(What this task involves) Start with the line containing "The height and width of the screenshot is (113, 344)." and write out each line through the end of the listing, exactly as given.

(Provided material)
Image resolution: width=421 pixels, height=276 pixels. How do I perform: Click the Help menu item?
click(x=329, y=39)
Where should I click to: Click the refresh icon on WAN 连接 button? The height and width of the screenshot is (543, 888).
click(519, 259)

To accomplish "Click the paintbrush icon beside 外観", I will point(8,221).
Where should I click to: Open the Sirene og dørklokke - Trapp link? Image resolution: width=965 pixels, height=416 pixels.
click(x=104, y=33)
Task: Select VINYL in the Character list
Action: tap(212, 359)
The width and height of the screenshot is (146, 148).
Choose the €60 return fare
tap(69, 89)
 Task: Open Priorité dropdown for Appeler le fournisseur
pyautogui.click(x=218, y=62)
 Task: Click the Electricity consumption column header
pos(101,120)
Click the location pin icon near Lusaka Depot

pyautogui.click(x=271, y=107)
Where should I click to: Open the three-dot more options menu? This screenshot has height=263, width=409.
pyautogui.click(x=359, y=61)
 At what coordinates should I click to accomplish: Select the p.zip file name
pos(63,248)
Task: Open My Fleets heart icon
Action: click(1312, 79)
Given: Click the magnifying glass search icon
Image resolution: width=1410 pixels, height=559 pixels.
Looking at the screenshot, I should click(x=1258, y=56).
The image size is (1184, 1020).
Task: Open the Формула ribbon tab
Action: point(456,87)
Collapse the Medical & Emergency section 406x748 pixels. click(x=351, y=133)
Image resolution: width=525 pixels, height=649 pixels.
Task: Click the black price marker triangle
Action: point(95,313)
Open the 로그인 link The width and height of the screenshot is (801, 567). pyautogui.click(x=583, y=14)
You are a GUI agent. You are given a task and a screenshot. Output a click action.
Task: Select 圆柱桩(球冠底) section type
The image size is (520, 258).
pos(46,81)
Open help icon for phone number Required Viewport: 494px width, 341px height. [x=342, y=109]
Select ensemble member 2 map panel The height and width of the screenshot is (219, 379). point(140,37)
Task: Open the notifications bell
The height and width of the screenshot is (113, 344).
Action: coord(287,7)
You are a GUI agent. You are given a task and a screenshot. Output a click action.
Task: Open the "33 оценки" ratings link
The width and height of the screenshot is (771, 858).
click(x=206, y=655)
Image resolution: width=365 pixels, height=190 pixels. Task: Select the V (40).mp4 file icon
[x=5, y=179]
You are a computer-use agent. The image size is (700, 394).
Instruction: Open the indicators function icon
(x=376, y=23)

(Solution below)
The height and width of the screenshot is (113, 344).
Action: coord(287,7)
You are a GUI agent. You are given a task and a screenshot. Output a click action.
Task: Open the "33 оценки" ratings link
The width and height of the screenshot is (771, 858).
click(x=206, y=655)
Image resolution: width=365 pixels, height=190 pixels. Task: Select the V (40).mp4 file icon
[x=5, y=179]
You are a computer-use agent. The image size is (700, 394).
Instruction: Open the indicators function icon
(x=376, y=23)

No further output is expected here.